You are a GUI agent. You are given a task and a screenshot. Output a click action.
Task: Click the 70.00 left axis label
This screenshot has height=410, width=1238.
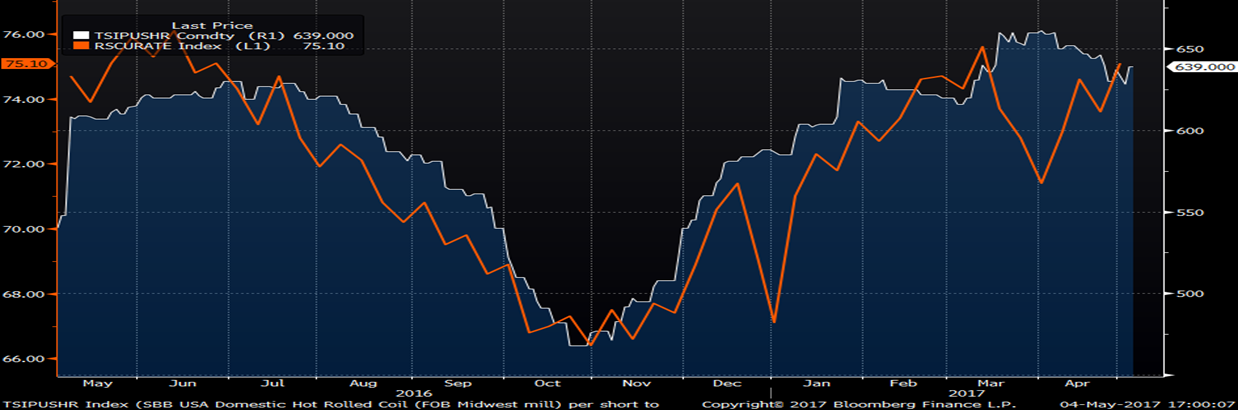(x=29, y=229)
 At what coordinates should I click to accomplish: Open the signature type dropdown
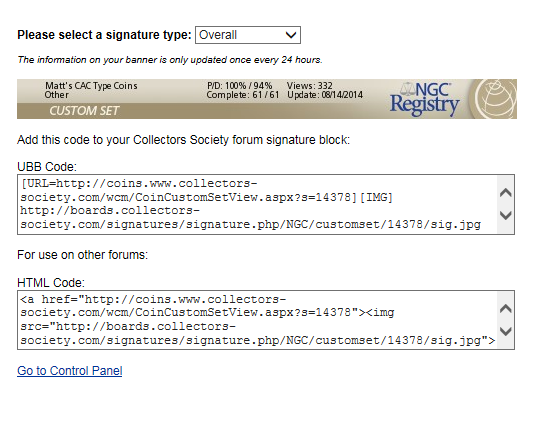click(248, 35)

· · · · · · ·

TASK TO CARRY OUT:
Reproduce the text of every entry above verbatim, omitting the pictures.

RIGHT ANSWER:
You are a GUI agent. You are given a task and a screenshot. Output a click action.
Task: Click the 70.00 left axis label
This screenshot has height=410, width=1238.
(x=29, y=229)
 At what coordinates should I click to accomplish: Open the signature type dropdown
click(248, 35)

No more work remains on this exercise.